Brief »
The pictures do not belong in the copy. Restate all of the records word for word.

Records for the exercise »
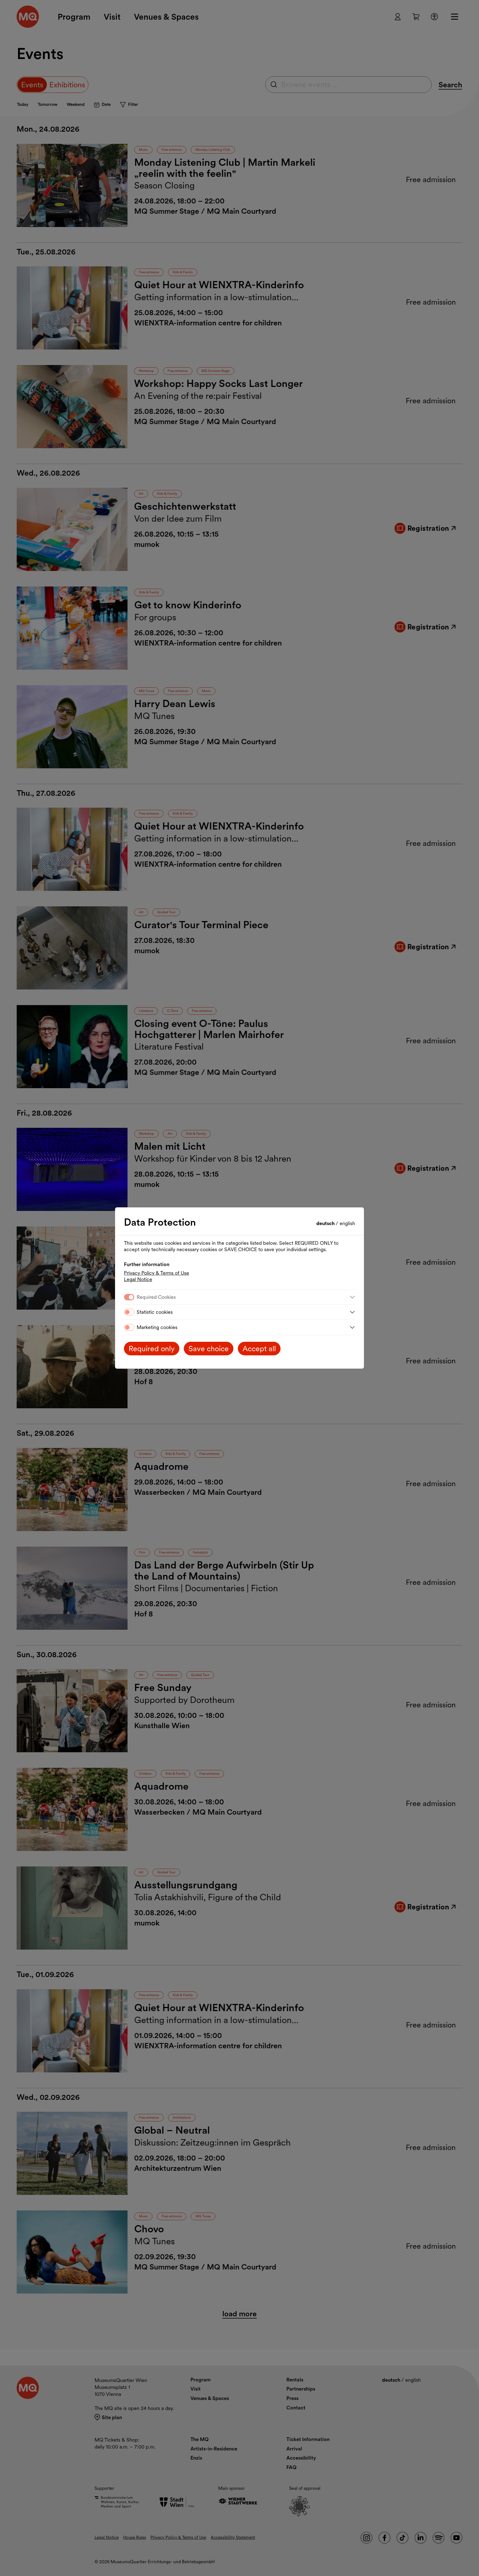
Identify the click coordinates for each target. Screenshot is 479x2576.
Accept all (259, 1348)
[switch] (129, 1312)
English (347, 1223)
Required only (152, 1348)
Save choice (208, 1348)
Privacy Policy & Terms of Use (156, 1273)
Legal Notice (138, 1279)
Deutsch (326, 1223)
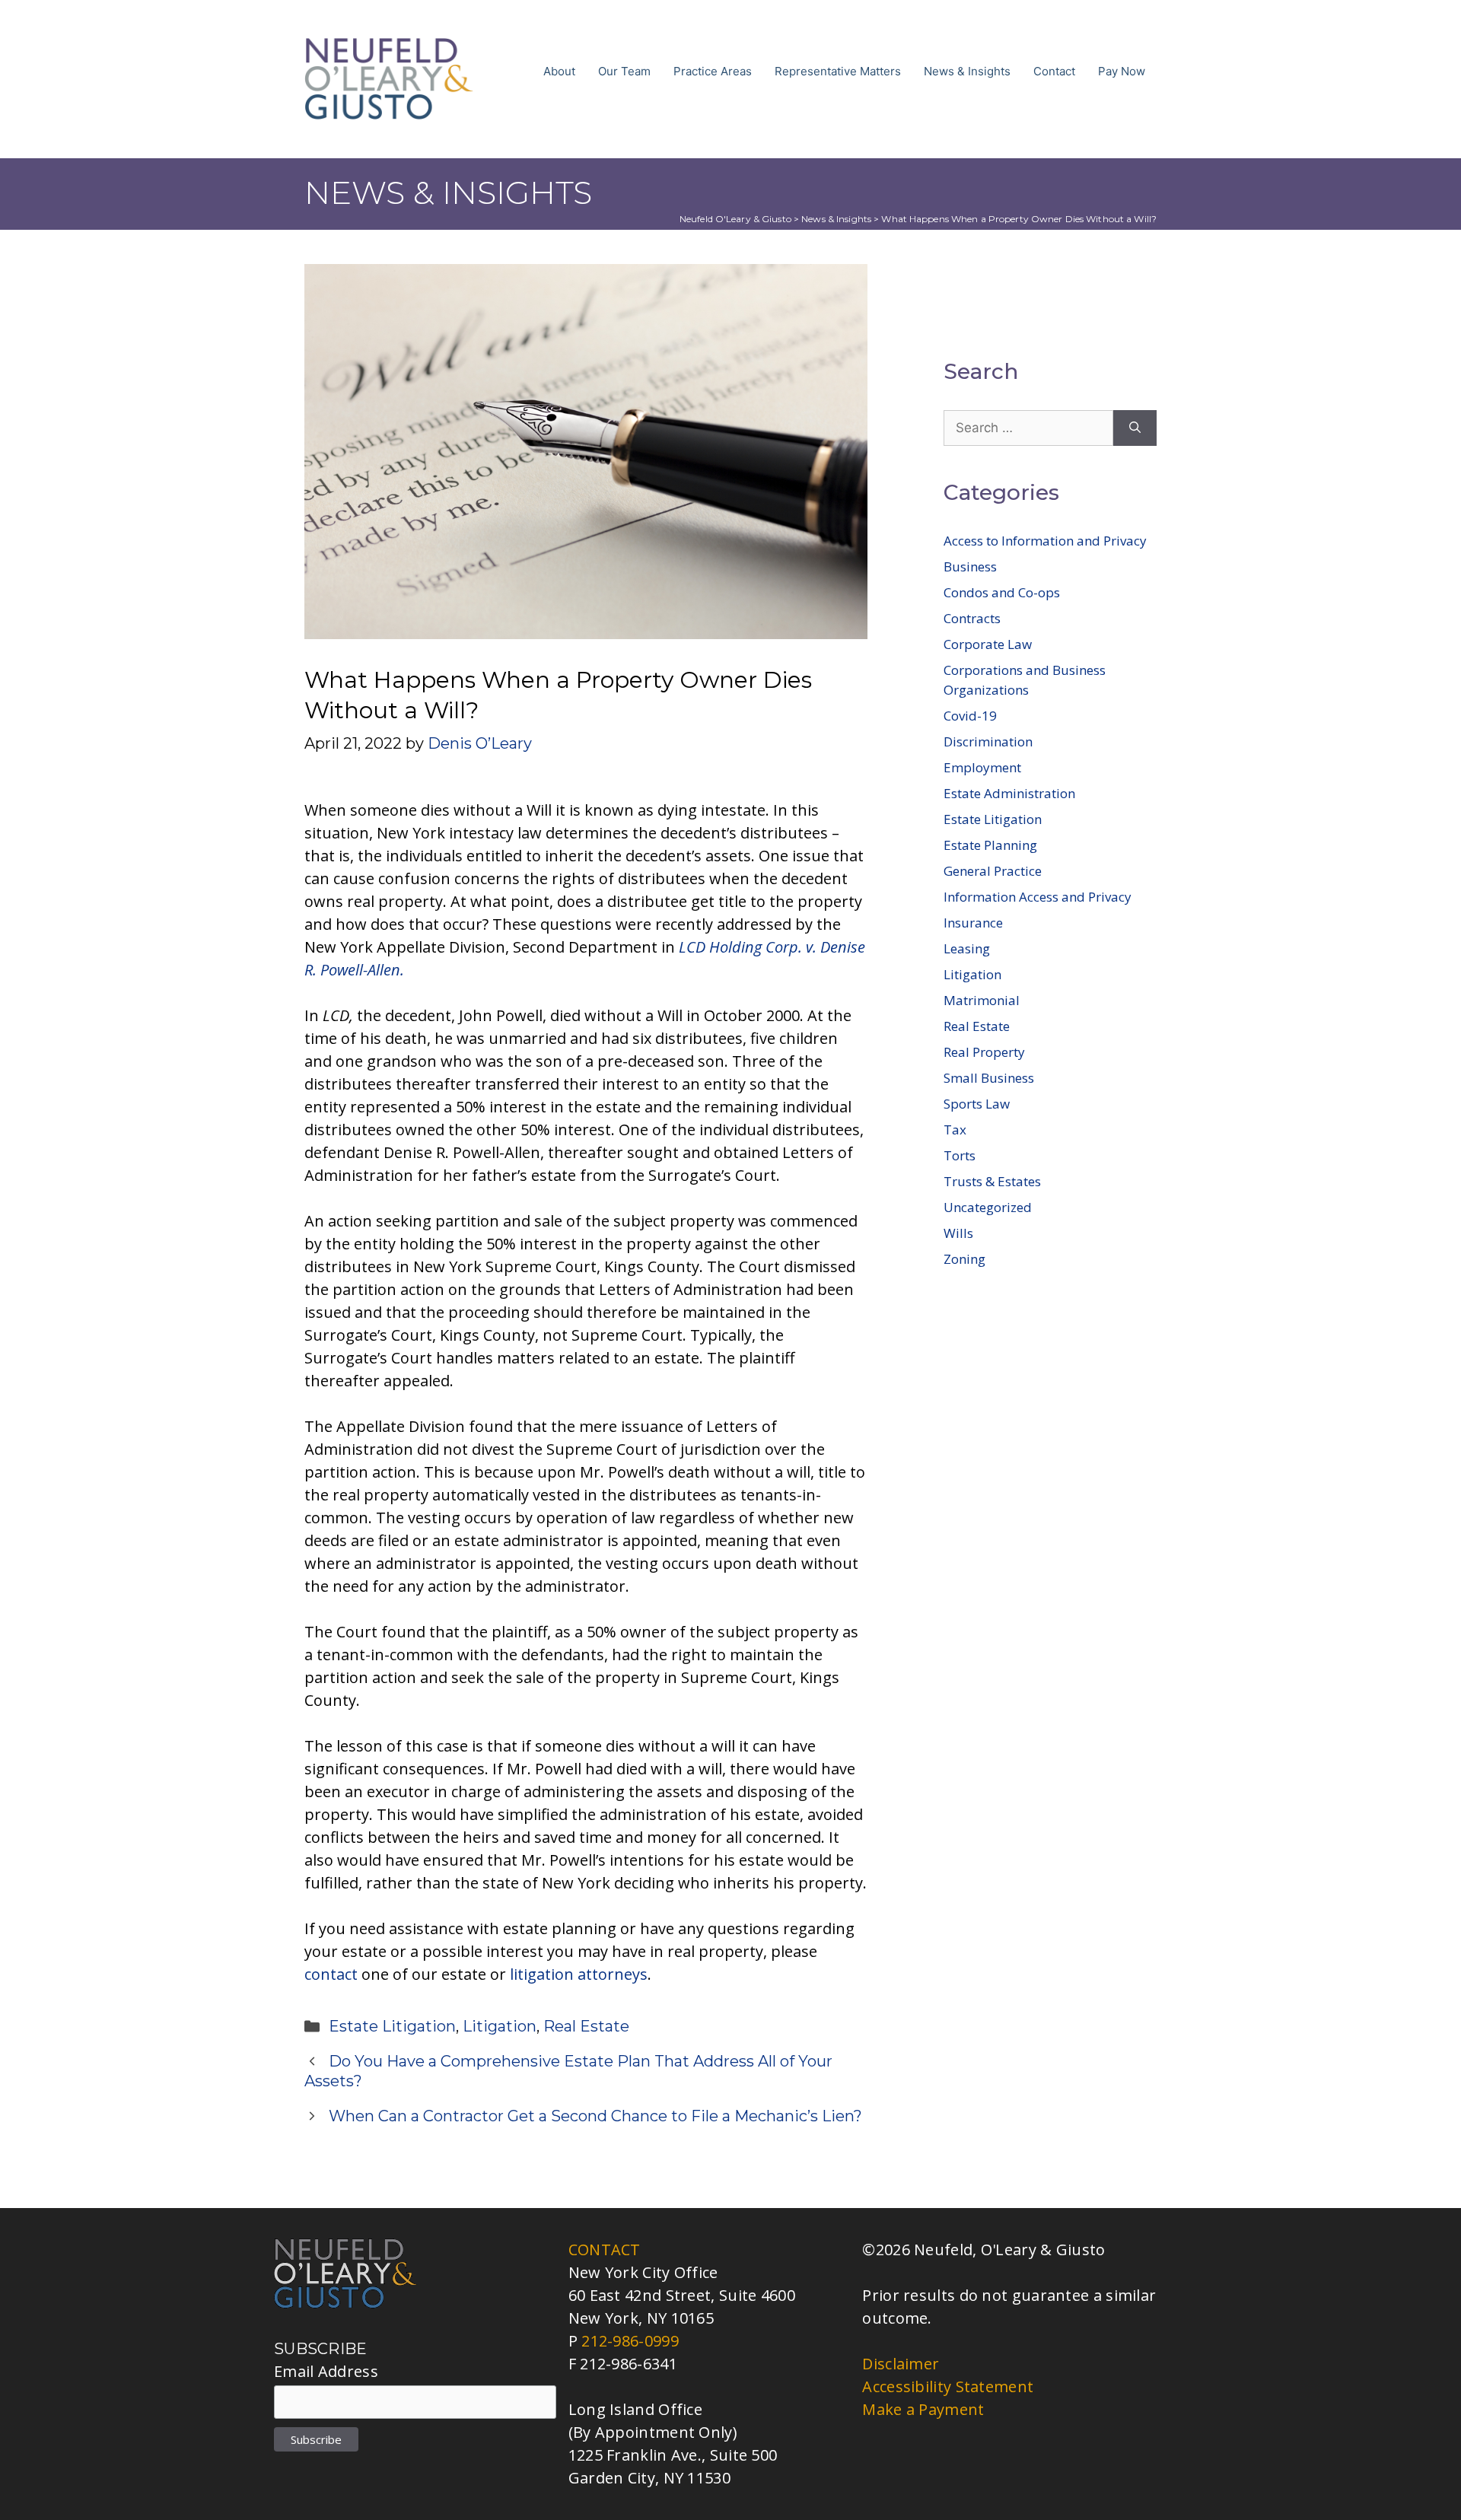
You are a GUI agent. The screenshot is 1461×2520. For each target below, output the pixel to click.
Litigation (499, 2026)
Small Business (989, 1078)
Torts (960, 1155)
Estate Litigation (392, 2026)
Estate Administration (1009, 793)
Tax (955, 1129)
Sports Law (977, 1103)
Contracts (972, 618)
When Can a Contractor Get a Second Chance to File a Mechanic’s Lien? (595, 2116)
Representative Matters (838, 71)
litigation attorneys (579, 1974)
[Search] (1135, 428)
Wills (958, 1233)
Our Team (624, 71)
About (559, 71)
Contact (1054, 71)
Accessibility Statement (947, 2386)
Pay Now (1121, 71)
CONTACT (604, 2249)
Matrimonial (982, 1000)
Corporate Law (988, 644)
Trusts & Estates (992, 1181)
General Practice (993, 871)
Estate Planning (990, 845)
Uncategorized (988, 1207)
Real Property (984, 1052)
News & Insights (967, 71)
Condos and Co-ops (1002, 592)
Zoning (964, 1259)
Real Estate (586, 2026)
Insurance (973, 922)
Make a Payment (923, 2409)
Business (970, 566)
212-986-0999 (630, 2341)
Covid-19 (970, 715)
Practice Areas (712, 71)
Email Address (326, 2371)
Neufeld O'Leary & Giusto (735, 218)
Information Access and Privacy (1038, 896)
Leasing (967, 948)
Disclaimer (900, 2363)
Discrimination (988, 741)
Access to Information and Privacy (1045, 540)
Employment (982, 767)
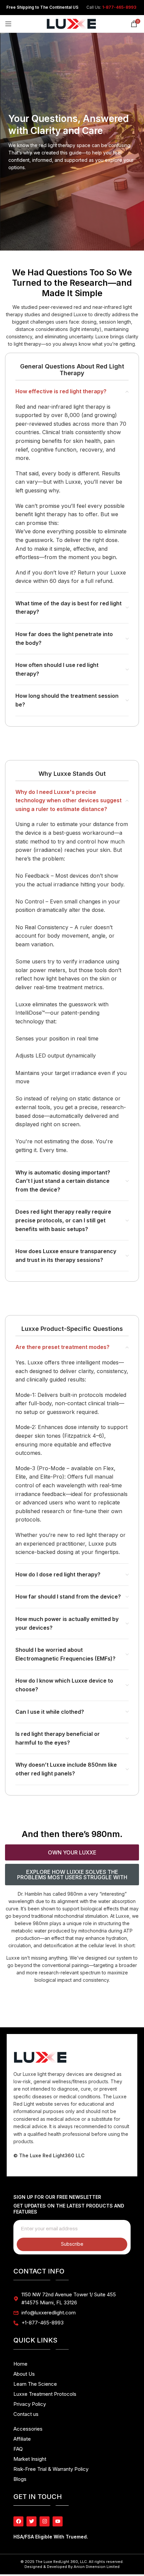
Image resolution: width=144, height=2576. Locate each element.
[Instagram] (45, 2521)
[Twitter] (31, 2521)
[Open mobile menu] (8, 23)
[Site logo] (71, 23)
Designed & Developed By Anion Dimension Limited (72, 2566)
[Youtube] (58, 2521)
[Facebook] (18, 2521)
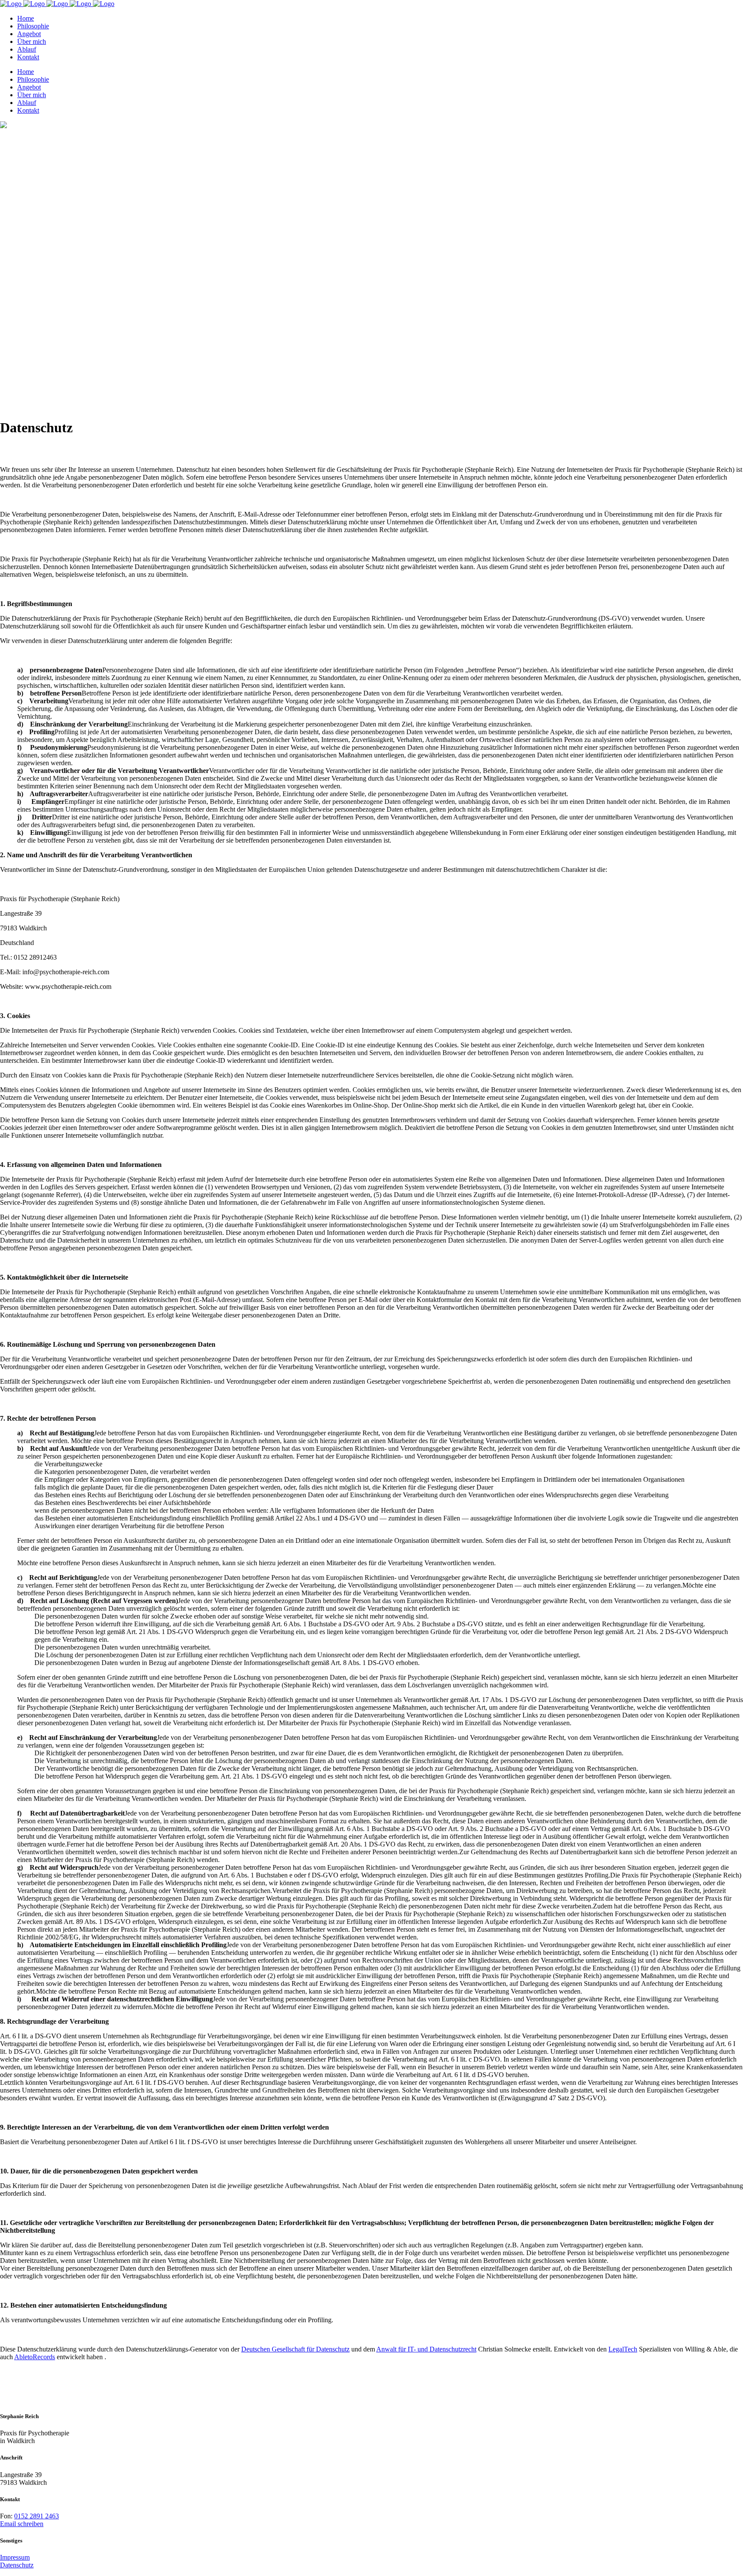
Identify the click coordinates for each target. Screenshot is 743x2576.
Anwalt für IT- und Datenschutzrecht (426, 2349)
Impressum (15, 2557)
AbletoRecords (34, 2357)
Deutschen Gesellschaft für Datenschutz (295, 2349)
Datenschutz (17, 2565)
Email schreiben (21, 2523)
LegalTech (622, 2349)
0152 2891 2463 (36, 2516)
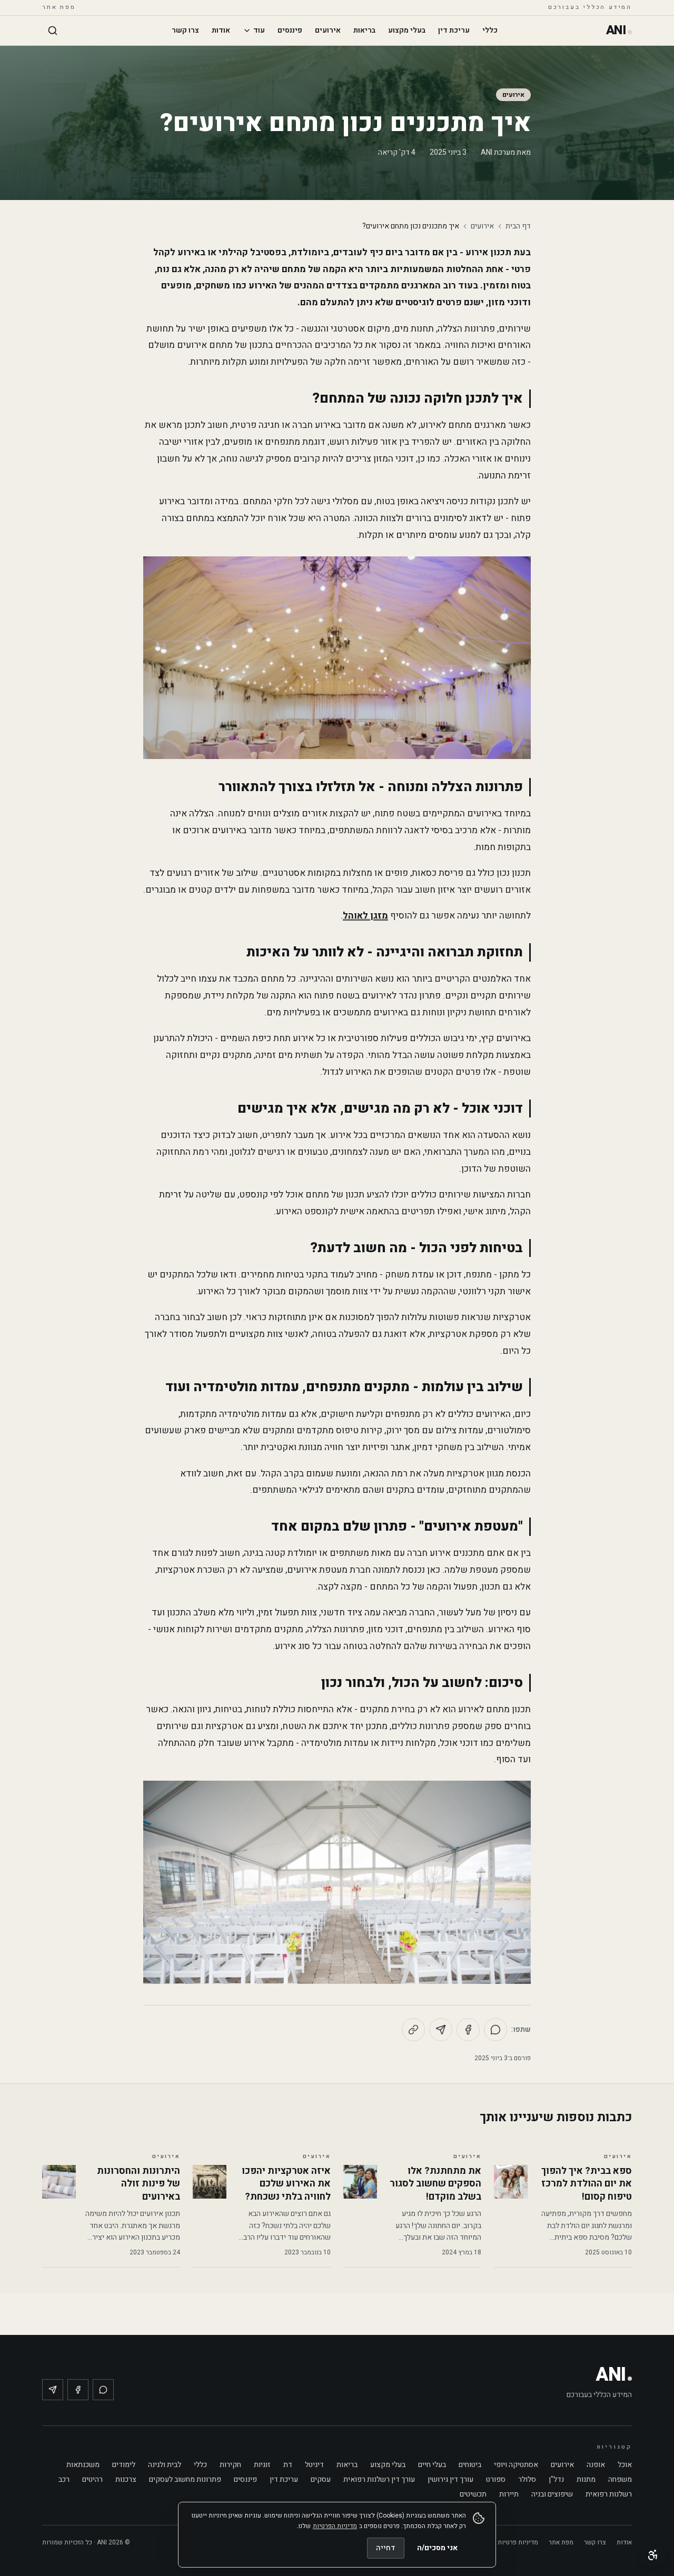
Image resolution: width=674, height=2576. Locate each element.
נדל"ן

Task result »
Identify the click coordinates for each target. Screenshot is 479x2576.
Accept all (259, 1348)
[switch] (129, 1312)
English (347, 1223)
Required only (152, 1348)
Save choice (208, 1348)
Privacy Policy & Terms of Use (156, 1273)
Legal Notice (138, 1279)
Deutsch (326, 1223)
You are a GUI agent. The screenshot is 1461×2520. For each target below, output the pixel to click.
Litigation (499, 2026)
Small Business (989, 1078)
Torts (960, 1155)
Estate Litigation (392, 2026)
Estate Administration (1009, 793)
Tax (955, 1129)
Sports Law (977, 1103)
Contracts (972, 618)
When Can a Contractor Get a Second Chance to File a Mechanic’s Lien? (595, 2116)
Representative Matters (838, 71)
litigation attorneys (579, 1974)
[Search] (1135, 428)
Wills (958, 1233)
Our Team (624, 71)
About (559, 71)
Contact (1054, 71)
Accessibility Statement (947, 2386)
Pay Now (1121, 71)
CONTACT (604, 2249)
Matrimonial (982, 1000)
Corporate Law (988, 644)
Trusts & Estates (992, 1181)
General Practice (993, 871)
Estate Planning (990, 845)
Uncategorized (988, 1207)
Real Property (984, 1052)
News & Insights (967, 71)
Condos and Co-ops (1002, 592)
Zoning (964, 1259)
Real Estate (586, 2026)
Insurance (973, 922)
Make a Payment (923, 2409)
Business (970, 566)
212-986-0999 (630, 2341)
Covid-19 (970, 715)
Practice Areas (712, 71)
Email Address (326, 2371)
Neufeld O'Leary & Giusto (735, 218)
Information Access and Privacy (1038, 896)
Leasing (967, 948)
Disclaimer (900, 2363)
Discrimination (988, 741)
Access to Information and Privacy (1045, 540)
Employment (982, 767)
Image resolution: width=144, height=2576. Locate each element.
[Instagram] (45, 2521)
[Twitter] (31, 2521)
[Open mobile menu] (8, 23)
[Site logo] (71, 23)
Designed & Developed By Anion Dimension Limited (72, 2566)
[Youtube] (58, 2521)
[Facebook] (18, 2521)
Identify the click coordinates for each target. Screenshot is 743x2576.
Anwalt für IT- und Datenschutzrecht (426, 2349)
Impressum (15, 2557)
AbletoRecords (34, 2357)
Deutschen Gesellschaft für Datenschutz (295, 2349)
Datenschutz (17, 2565)
Email schreiben (21, 2523)
LegalTech (622, 2349)
0152 2891 2463 (36, 2516)
Image resolution: width=674, height=2576. Locate each element.
נדל"ן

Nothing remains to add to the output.